Резкий хлопок по левому запястью вернул ее в реальность.
– Комар, – со знанием дела заметила Сара.
– А-а! – Оливия взглянула на дочь, подумав в тот же момент, что даже если бы могла прожить жизнь по-другому, то не пошла бы на это. Ведь это означало бы, что тогда у нее не было бы Сары, а Сара для нее дороже всего, чем она поступилась, от чего отказалась ради дочери. – Спасибо, – улыбнулась она девочке, настолько похожей на мать, что казалась Оливией в миниатюре, и крепче сжала маленькую ручку. – Готова присоединиться к празднику?
– А нам обязательно на нем быть?
Обычно Сара слегка пасовала перед каждой новой ситуацией, как и при встречах с незнакомыми людьми. «И дело тут не в застенчивости, – подумала Оливия. – Скорее это инстинкт самосохранения. Осторожность плюс замкнутость».
– Да. – произнесла она с большей убежденностью, чем чувствовала на самом деле, и потянула за собой девочку сквозь пылающее кольцо ограждения.

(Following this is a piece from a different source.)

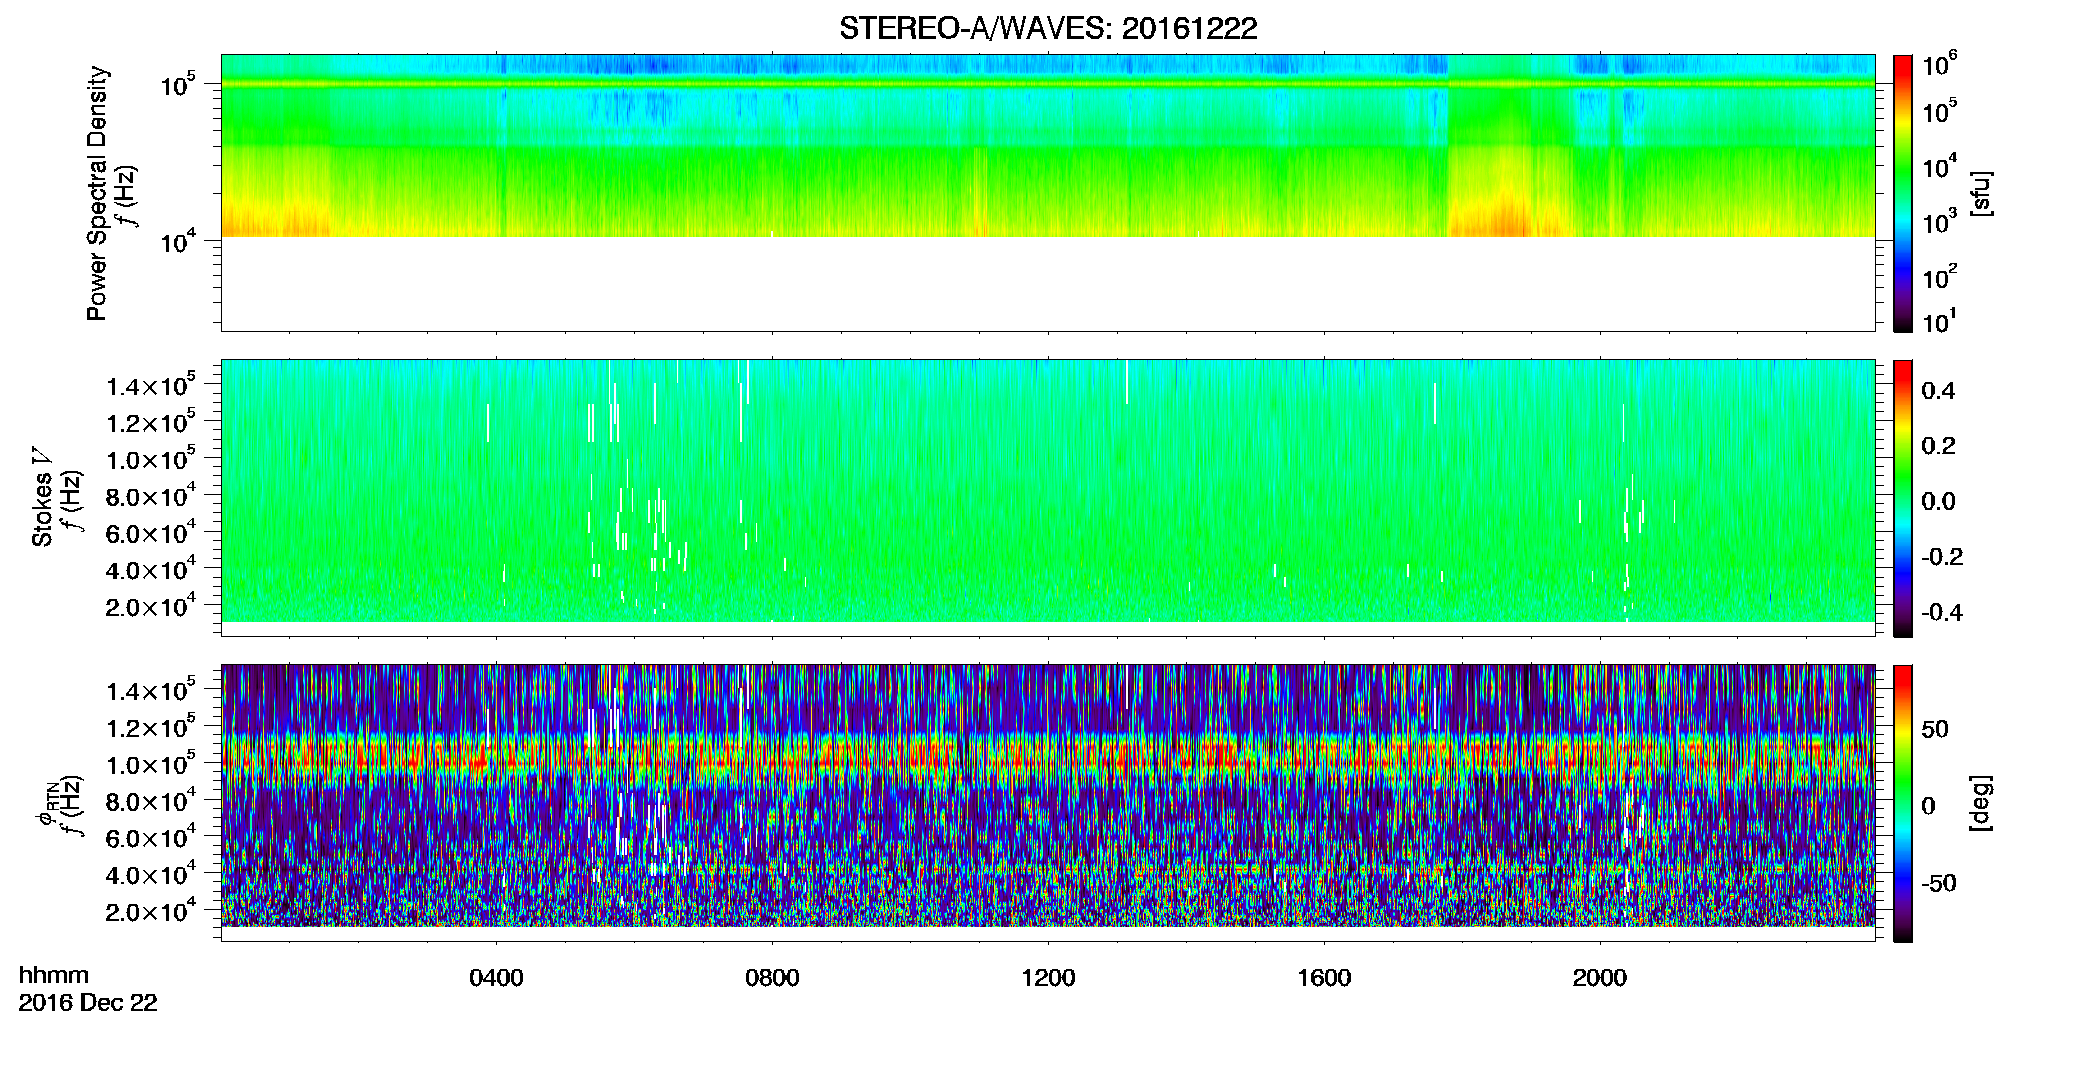Click the [sfu] units label
Screen dimensions: 2096x1080
coord(1981,193)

Едва они ступили на вымощенную камнем дорожку, ведущую к беседке, как оркестр мощным аккордом закончил мелодию. Бросив взгляд на приглашенных, Оливия подумала, что их сарафаны – пусть дешевые, слегка помятые от долгого путешествия и влажные от духоты – в этом пестром сообществе никого не удивят. Гости были одеты кто во что горазд – от вечерних туалетов до разноцветных шорт и маек. Да какая разница, как они одеты, тут же мысленно оборвала себя Оливия. Они же не на вечеринку приехали. Ее слегка удивило собственное беспокойство по поводу уместности ярко-розового хлопчатобумажного сарафана на этой вечеринке. Похоже, что та модница, какой она была когда-то, еще жива где-то внутри. В последние годы Оливию куда больше беспокоила цена новой вещи, чем ее соответствие последней моде. Сэкономить на чем-нибудь столько, чтобы иметь возможность часто делать обновки, не получалось, а те крохи, которые ей все-таки удавалось отложить, как правило, уходили на Сару.